The Ghana Integrity Initiative (GII) says Ghana’s fight against corruption is insufficient and may not yield desired results if more targeted efforts are not made.

Fundraising Manager, Michael Boadi said while there appears to be a lot of talk against the menace, the commitment needed to nip the menace in the bud is lacking.

“We are not doing enough to prevent corruption. We are doing a lot of lip service, talking and pretense in our quest to fight corruption so people are not afraid,” he said on Joy News’ current affairs programme, PM Express.

The show was discussing the fallout from Manasseh Azure Awuni’s latest documentary, ‘Contracts For Sale’, where the CEO of the Public Procurement Authority (PPA) Adjenim Boateng Adjei was fingered selling government contracts.

The investigative price revealed how a company, Talent Discovery Limited (TDL), incorporated in June 2017 by the PPA boss won majority of government contracts through restrictive tendering.

Adjenim Boateng Adjei  - PPA

The president has suspended Mr Adjei 

After winning the government contracts, however, TDL then proceeds to sell the contracts to other companies.

During the undercover investigations, TDL was ready to sell one worth a ¢22.3 million to a non-existent entity during an undercover investigation.

Mr.

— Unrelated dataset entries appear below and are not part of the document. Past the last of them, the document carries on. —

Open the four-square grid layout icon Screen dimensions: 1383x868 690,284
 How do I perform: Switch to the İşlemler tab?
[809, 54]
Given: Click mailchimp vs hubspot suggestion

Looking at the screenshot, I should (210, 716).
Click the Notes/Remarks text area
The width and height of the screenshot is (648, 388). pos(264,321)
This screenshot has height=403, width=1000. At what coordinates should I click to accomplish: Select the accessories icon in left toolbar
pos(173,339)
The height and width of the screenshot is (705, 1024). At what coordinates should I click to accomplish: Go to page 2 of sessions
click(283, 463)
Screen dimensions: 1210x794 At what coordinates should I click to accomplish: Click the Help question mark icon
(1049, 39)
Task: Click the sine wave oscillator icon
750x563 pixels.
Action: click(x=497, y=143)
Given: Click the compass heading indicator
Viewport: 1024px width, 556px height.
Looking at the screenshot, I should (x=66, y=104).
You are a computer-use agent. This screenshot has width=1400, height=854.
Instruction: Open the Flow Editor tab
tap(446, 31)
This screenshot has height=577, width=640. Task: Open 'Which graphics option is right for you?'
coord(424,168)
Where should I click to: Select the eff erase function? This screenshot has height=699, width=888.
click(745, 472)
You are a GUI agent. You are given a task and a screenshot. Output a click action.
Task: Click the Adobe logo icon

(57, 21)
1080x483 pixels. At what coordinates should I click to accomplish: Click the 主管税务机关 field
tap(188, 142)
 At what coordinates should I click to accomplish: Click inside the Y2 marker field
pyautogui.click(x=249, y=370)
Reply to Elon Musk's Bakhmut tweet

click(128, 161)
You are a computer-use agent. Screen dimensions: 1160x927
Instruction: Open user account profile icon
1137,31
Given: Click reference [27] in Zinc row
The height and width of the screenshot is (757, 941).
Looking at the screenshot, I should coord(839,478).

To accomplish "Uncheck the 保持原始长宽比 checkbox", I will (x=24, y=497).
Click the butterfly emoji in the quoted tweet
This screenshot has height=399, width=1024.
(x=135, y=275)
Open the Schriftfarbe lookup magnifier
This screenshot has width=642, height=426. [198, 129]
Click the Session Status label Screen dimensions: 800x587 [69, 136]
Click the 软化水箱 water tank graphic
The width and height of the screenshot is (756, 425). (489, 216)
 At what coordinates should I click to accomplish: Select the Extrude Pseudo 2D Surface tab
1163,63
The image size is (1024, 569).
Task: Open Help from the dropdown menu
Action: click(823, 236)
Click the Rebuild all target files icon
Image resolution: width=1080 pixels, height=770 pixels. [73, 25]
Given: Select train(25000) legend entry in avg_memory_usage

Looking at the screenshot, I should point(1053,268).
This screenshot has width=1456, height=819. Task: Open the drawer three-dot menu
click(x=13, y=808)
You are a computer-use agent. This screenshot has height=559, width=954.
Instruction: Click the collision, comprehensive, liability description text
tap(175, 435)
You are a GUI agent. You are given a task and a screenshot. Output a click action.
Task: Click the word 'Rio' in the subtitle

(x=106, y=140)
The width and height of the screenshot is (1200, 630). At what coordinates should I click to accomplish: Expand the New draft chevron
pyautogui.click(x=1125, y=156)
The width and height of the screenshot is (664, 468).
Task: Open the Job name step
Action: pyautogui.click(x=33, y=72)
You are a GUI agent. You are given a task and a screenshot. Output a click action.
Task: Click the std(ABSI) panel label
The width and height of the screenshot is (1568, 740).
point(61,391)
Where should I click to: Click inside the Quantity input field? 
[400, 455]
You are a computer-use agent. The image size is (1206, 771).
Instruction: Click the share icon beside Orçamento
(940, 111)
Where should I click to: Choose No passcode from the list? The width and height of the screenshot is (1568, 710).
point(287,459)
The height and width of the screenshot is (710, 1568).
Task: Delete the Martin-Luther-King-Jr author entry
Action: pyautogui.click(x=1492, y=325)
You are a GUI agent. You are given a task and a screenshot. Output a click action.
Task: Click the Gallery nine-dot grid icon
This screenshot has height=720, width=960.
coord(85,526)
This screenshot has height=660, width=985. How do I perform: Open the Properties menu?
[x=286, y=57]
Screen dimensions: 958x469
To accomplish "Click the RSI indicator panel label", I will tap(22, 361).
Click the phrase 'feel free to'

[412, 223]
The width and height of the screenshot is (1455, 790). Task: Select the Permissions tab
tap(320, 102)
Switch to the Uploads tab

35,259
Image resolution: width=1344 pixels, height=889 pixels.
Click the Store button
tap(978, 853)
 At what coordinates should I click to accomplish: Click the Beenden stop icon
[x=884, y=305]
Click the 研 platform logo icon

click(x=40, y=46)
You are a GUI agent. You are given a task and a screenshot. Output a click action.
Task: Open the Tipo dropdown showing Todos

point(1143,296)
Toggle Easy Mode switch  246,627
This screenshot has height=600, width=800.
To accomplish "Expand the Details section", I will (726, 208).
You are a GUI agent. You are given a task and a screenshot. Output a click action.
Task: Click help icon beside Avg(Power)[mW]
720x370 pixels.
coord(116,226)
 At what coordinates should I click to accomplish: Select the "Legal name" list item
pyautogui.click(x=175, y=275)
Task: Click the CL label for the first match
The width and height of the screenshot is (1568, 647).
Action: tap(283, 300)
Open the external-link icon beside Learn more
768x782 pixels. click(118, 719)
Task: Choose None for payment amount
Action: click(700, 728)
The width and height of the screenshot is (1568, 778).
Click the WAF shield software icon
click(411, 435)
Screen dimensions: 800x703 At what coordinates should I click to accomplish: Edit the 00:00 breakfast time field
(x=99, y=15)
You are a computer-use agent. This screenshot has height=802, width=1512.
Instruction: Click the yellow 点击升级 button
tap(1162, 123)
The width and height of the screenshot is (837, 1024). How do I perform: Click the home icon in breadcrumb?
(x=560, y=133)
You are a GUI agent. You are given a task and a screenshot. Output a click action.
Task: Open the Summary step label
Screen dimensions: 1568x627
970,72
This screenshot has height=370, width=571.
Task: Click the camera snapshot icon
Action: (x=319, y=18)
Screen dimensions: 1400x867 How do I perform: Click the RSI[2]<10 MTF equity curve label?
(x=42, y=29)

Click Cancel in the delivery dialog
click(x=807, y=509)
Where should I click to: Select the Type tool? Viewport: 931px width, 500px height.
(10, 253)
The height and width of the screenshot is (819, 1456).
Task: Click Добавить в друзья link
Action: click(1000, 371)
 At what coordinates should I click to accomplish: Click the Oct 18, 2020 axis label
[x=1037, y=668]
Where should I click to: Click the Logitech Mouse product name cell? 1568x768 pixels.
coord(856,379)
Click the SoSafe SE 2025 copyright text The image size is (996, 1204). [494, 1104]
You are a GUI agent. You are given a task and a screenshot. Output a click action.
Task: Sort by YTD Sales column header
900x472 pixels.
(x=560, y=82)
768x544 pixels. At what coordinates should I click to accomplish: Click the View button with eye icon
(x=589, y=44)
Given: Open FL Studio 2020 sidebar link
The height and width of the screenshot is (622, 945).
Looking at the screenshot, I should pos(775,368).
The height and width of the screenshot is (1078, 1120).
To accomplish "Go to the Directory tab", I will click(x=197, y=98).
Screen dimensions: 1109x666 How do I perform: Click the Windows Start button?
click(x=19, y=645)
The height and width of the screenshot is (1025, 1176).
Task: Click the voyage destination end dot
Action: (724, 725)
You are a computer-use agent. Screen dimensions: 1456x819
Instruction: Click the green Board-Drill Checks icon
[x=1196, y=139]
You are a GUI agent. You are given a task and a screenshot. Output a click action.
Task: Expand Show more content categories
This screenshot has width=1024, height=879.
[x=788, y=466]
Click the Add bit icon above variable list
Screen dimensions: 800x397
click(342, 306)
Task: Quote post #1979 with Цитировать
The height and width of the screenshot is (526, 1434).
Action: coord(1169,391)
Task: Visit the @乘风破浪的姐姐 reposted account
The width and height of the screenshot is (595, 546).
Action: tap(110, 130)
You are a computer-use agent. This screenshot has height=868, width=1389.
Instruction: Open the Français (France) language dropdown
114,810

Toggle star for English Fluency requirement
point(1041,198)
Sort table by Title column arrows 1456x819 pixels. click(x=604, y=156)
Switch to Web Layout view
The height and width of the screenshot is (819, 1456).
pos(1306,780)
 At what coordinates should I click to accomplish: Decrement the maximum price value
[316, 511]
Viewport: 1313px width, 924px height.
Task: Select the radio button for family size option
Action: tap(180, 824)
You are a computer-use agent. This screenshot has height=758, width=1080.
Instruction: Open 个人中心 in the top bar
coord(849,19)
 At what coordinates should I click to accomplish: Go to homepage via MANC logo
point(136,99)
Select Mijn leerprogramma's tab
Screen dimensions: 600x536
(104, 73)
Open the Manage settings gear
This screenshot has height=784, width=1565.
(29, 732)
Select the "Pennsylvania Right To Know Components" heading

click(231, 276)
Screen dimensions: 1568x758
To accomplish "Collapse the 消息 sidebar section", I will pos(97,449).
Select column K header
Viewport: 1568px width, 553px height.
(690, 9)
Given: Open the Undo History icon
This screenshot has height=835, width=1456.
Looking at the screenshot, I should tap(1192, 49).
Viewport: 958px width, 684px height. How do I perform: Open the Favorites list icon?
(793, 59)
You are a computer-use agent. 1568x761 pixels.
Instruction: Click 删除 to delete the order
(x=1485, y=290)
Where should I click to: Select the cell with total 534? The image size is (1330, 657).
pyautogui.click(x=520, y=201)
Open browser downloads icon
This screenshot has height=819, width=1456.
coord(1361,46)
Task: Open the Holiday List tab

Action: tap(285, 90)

Adjei claims the company engaged in the sale of government contracts belonged to his brother-in-law one Francis Arhin but later indicated that he was a part shareholder.

Talent Discovery Limited has had contracts with the Ghana Water Company (GWCL), Ghana Cocoa Board (Cocobod), Ghana Ports and Harbours Authority (GHPHA).

The GII which partly funded the documentary believes all these could have been prevented if the systems put in place to check such malfeasance where active.

Mr. Boadi believes what is lacking in Ghana’s fight against corruption and its related offences are the enforcement of laws.

He said if the laws are implemented as they should, corruption will not see the light of day in Ghana.

“We have laws. We pretend to be implementing the laws and somehow, people who seem to know more about various regulations lookout for gaps in the regulations and take advantage of it. And even when they are caught, it doesn’t seem like we have cracked the whip enough to deter people.

“The national anti-corruption action plan says that we must make corruption a high risk and low gain venture, but we have turned it around, corruption has now become high gain and low risk and so everybody who gains the slightest opportunity wants to explore it,” he stated.

Mr. Boadi also questioned the rationale behind the procurement method used in securing the TDL contracts.

He wondered if the laws governing procurement practices in the country were followed in the award of all 14 contracts based on a restricted tender.

“I don’t believe that all the 14 procurements that involved the TDL passes any of those prescriptions that the law prescribed. So what informed the decision for the entity tender committee to even forward a request for restrictive tender, beats everyone’s imagination.

“There is just a whole gamut of institutional and procedural failure that we all gloss over. This thing has gone on over and over and it looks like all the problematic procurement had either gone through restrictive tender, sole-sourcing or any of the exceptional procurement methods,” he added.